Seeing the continual drift to disobedience makes one less and less confident of man but more and more impressed with the mercy and grace of God. Though Israel kept forsaking Him, He kept working with them.

–David Guzik

2 So the LORD sold them into the hands of Jabin, a king of Canaan, who reigned in Hazor.

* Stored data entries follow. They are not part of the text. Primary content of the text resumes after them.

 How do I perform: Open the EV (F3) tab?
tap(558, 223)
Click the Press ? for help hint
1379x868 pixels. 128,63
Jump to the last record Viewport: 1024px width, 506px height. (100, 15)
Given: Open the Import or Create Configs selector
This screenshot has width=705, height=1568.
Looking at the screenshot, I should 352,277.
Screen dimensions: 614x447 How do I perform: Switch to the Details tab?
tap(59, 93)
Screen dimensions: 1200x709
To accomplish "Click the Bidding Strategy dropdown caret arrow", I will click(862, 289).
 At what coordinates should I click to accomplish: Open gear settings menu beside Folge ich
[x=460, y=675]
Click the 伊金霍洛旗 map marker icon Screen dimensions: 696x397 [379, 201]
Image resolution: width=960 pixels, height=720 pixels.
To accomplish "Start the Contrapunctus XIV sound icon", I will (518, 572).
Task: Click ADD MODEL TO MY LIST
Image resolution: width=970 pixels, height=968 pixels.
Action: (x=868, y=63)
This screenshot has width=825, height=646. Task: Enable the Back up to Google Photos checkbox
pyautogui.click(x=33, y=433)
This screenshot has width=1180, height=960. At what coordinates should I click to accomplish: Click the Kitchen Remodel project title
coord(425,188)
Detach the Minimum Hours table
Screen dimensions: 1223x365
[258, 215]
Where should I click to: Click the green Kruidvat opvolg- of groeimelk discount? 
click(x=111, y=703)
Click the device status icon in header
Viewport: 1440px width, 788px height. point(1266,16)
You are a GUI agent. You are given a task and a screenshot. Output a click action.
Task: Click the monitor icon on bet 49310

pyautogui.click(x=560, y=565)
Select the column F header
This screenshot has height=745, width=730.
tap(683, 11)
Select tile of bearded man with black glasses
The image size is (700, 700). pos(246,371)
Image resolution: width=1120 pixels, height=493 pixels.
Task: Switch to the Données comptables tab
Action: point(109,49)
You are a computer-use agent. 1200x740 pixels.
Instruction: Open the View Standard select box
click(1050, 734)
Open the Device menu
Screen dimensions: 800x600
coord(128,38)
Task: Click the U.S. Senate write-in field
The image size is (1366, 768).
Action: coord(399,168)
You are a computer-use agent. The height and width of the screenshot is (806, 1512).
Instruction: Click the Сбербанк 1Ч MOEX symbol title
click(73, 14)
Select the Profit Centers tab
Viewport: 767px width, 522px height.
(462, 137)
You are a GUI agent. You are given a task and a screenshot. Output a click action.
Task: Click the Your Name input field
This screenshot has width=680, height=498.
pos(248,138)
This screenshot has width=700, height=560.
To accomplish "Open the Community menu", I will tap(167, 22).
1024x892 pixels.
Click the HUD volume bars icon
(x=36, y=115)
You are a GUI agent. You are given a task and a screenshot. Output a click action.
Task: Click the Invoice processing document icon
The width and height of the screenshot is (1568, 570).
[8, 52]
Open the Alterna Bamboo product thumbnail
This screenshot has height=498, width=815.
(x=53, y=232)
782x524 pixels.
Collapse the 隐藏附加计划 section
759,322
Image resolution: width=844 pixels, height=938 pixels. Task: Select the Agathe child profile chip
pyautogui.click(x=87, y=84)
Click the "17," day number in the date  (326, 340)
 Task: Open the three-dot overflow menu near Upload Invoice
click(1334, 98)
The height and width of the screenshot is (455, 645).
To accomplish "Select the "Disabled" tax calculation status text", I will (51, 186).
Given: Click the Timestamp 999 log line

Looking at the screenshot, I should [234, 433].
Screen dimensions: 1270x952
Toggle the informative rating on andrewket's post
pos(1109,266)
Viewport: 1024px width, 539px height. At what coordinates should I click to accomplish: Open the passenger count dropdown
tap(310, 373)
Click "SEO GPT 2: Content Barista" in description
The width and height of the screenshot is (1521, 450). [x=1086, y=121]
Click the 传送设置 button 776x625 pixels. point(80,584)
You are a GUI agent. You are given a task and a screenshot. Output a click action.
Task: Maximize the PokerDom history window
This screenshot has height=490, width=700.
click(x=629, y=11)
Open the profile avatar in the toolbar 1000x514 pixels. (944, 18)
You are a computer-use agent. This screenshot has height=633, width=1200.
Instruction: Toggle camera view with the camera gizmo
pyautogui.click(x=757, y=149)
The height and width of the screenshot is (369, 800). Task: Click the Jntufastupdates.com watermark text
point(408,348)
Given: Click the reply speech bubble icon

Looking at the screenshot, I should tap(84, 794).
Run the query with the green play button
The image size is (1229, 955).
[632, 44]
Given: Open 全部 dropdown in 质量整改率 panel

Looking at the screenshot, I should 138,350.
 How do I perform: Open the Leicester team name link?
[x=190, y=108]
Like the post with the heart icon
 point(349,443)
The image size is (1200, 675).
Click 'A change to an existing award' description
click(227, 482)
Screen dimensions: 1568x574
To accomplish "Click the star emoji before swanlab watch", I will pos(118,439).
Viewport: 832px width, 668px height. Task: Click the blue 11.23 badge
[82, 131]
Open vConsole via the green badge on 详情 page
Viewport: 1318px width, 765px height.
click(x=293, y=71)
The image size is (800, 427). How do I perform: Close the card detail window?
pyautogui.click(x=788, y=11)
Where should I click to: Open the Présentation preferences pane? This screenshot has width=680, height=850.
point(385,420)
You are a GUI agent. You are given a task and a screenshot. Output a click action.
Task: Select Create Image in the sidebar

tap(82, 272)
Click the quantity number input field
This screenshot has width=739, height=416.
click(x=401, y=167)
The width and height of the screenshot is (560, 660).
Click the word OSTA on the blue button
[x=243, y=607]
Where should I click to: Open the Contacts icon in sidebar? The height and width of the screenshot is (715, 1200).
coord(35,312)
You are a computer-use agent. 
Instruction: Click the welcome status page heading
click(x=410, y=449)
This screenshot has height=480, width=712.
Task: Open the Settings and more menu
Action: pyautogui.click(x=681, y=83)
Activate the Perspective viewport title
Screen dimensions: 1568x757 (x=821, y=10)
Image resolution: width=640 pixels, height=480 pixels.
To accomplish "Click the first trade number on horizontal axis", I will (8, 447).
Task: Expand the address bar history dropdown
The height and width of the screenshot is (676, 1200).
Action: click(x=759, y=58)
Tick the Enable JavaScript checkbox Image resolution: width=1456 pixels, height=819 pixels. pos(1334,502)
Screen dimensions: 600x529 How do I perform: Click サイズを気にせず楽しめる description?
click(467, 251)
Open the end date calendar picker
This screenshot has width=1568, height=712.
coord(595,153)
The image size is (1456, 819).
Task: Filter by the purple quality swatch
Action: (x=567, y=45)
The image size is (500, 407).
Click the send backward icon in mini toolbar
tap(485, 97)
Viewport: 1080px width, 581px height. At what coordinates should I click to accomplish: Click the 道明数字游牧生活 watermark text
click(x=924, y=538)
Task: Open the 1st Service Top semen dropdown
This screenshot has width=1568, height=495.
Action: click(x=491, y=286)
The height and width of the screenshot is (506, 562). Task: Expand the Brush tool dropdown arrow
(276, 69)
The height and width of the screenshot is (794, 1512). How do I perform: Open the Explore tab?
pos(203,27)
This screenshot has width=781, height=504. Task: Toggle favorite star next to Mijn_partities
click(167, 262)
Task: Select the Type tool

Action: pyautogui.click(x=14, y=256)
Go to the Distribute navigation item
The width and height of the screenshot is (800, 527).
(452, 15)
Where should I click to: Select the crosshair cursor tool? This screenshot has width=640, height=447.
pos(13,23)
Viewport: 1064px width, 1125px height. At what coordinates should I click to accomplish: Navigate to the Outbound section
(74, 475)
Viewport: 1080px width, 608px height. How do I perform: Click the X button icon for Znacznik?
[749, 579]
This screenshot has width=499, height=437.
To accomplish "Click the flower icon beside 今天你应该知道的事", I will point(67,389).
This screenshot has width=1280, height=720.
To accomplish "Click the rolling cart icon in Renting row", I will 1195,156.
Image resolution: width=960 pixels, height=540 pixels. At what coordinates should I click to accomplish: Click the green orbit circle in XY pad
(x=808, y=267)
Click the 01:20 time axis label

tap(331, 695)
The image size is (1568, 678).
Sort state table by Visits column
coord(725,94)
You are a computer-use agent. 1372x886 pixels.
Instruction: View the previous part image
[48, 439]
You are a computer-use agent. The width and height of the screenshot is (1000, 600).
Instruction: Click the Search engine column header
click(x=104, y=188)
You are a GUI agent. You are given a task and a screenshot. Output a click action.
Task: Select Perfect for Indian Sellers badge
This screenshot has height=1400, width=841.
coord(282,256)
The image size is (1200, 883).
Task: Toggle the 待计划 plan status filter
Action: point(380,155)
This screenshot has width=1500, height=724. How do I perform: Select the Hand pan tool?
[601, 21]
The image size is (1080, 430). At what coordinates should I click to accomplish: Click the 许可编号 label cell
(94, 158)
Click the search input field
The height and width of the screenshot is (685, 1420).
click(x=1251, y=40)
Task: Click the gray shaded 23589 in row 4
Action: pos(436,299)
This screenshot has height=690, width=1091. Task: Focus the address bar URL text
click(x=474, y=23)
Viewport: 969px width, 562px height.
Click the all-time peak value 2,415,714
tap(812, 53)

The commander of his army was Sisera, who lived in Harosheth Haggoyim. 3 Because he had nine hundred iron chariots and had cruelly oppressed the Israelites for twenty years, (note: 20 years!!) they cried to the LORD for help.

4 Deborah, a prophetess, the wife of Lappidoth, was leading  Israel at that time.

The Bible tells us of several other prophetesses: Miriam (Exodus 15:20), Huldah (2 Kings 22:14), Anna (Luke 2:36), and Philip’s four daughters (Acts 21:8-9).

5 She held court under the Palm of Deborah between Ramah and Bethel in the hill country of Ephraim, and the Israelites came to her to have their disputes decided.

Psalm 92:12 (ESV)

The righteous flourish like the palm tree.

6 She sent for Barak son of Abinoam from Kedesh in Naphtali and said to him, “The LORD, the God of Israel, commands you: ‘Go, take with you ten thousand men of Naphtali and Zebulun and lead the way to Mount Tabor. 7 I will lure Sisera, the commander of Jabin’s army, with his chariots and his troops to the Kishon River and give him into your hands.’ ”

8 Barak said to her, “If you go with me, I will go; but if you don’t go with me, I won’t go.”

Not that Barak is afraid!

No, he is relating to Deborah the way a king of Israel should relate to the prophet of God.  The king stands under the Law of Moses, like anyone else, and he must share leadership with God’s prophet.  As it says in Deuteronomy 18:15 — “The Lord your God will raise up for you a prophet like me from among your fellow Israelites.  You must listen to him.”

Or as Moses modeled for us how to obey the Lord in Exodus 33:15 — “If Your presence does not go with us, do not send us up from here.”

9 “Very well,” Deborah said, “I will go with you. But because of the way you are going about this,  the honor will not be yours, for the LORD will hand Sisera over to a woman.” So Deborah went with Barak to Kedesh, 10 where he summoned Zebulun and Naphtali. Ten thousand men followed him, and Deborah also went with him.



DWELLING readers know that I am a Ken Medema fan!  HERE  is one of his edgier songs, written for a youth event several years ago. Love the layers of this piece!

Is this a good song for honoring Deborah? I think so, and I hope it helps us to consider, in our own time and place, how we ought to pick up some of her courage and “Color Outside the Lines.”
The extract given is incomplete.